Note that because ~unix-in-slime~ listener connects a job automatically if it is the primary value of evaluation, you can use e.g.

+begin_src

unix-in-lisp> (nth 0 jobs)

+end_src

to resume from a background job.

~unix-in-lisp:repl-connect~ connects a process exclusively in at most one listener. If a process is already connected in other listener, it will do nothing and the effective process object will be printed like normal. In fact, many Unix in Lisp operations (including ~repl-connect~ and ~pipe~) takes exclusive access of input/output stream of processes (by setting the respective slots to ~nil~ during their course of operation). *** More about job control, seq, && and || Different from POSIX shell, Unix in Lisp by default run all command asynchronously, or "in the background". This is a very important difference to keep in mind!

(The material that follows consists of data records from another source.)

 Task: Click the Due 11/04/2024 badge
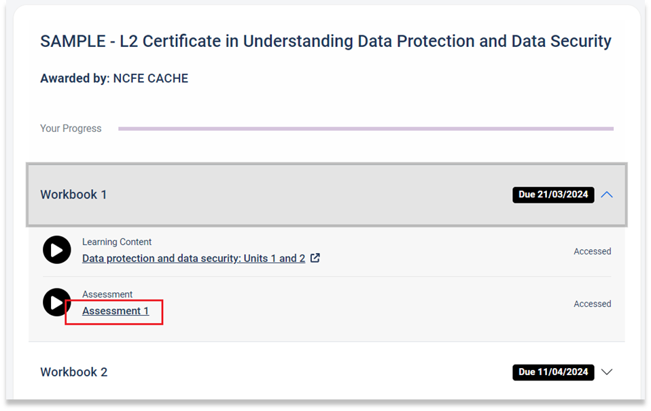pos(553,372)
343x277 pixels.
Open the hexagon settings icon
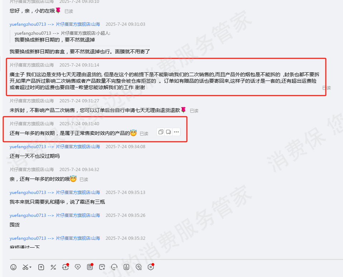click(151, 267)
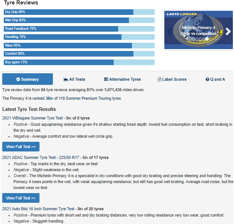Select the last filled carousel indicator dot
Image resolution: width=234 pixels, height=224 pixels.
pyautogui.click(x=207, y=39)
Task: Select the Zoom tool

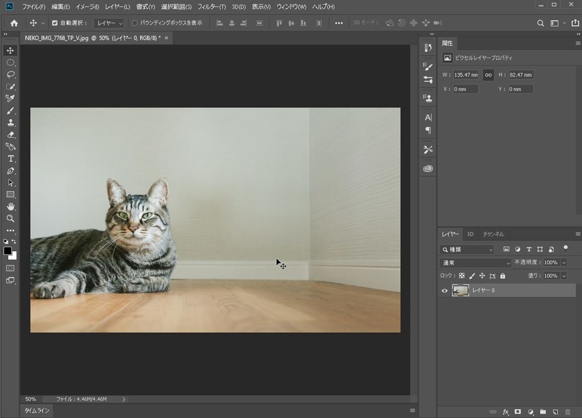Action: click(10, 218)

The macro ~(fg . forms)~ run each of the ~forms~ in foreground via ~repl-connect~, just like how Unix in SLIME listener would run them.

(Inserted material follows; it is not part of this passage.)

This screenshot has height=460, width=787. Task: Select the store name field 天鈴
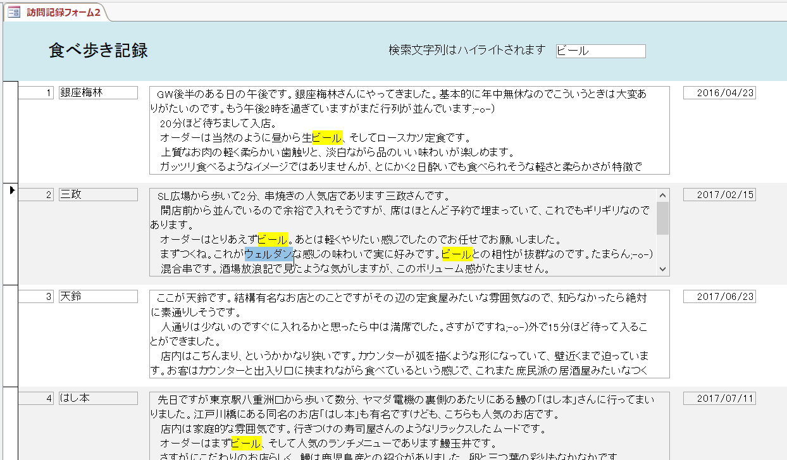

~seq,&&,||~ roughly correspond to ~;,&&,||~ in POSIX shell, except that they are all asynchronous. They return effective processes that aggregate the input/output of their sub-commands. When you use Lisp code inside these operators, be aware that they run in a /different/ thread rather than the caller thread! The rule of thumb is that if you want something like ~progn~ for both regular Lisp and Unix in Lisp commands, use ~fg~ instead of ~seq~. Use ~seq,&&,||~ for composing effective processes only. ** Environment Unix environment variables are mapped to special (dynamic-scope) Lisp variables.

+begin_src

/Users/kchan> $logname "kchan"

+end_src

You can set them or dynamically bind them

+begin_src

/Users/kchan> (setf $test "42") "42" /Users/kchan> (pipe '("echo $TEST") (bash)) 42 nil /Users/kchan> (let (($test "override")) (pipe '("echo $TEST") (bash))) override nil

+end_src

The above works with the help of a reader macro defined on ~$~, which registers the following symbol as an environment variable. If you want to use Unix in Lisp environment variables without our readtable, you need to use function ~unix-in-lisp:ensure-env-var~ to register the symbol first. Consult its docstring for more information.

Unix in Lisp keeps its own idea of a Unix environment, and pass to subprocesses created by it (e.g. via the macros it created from Unix commands). Other Lisp facilities (e.g. ~uiop:run-program~) does not know this, and usually inherit the "real" Unix environment of the Lisp process instead. To remedy this, Unix in Lisp provides function ~unix-in-lisp:synchronize-env-to-unix~ which copies the environment Unix in Lisp manages to the "real" Unix environment of the Lisp process. This is by default run in ~post-command-hook~, and you may want to call them before using other Lisp facilities that spawns Unix subprocesses. ** Scripting (blazingly fast start up) The recommended way to write scripts is to create executable files (say ~do-stuff.sh~) with contents like

+begin_src

!/usr/env/bin sbcl --script

(asdf:require-system "") (asdf:require-system "unix-in-lisp") (unix-in-lisp:setup)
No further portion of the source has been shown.